__Directions__: Extract the entries in their exact form.

__Data to examine__:
————————

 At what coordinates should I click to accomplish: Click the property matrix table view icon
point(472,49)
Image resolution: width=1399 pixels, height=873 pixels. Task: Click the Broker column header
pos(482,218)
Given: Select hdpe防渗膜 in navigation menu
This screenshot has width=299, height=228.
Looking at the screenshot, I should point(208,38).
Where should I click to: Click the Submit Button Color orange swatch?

————————

__Solved problem__:
 At what coordinates should I click to accomplish: Click the property matrix table view icon
point(472,49)
Image resolution: width=1399 pixels, height=873 pixels. Task: Click the Broker column header
pos(482,218)
Given: Select hdpe防渗膜 in navigation menu
This screenshot has width=299, height=228.
Looking at the screenshot, I should point(208,38).
Where should I click to: Click the Submit Button Color orange swatch?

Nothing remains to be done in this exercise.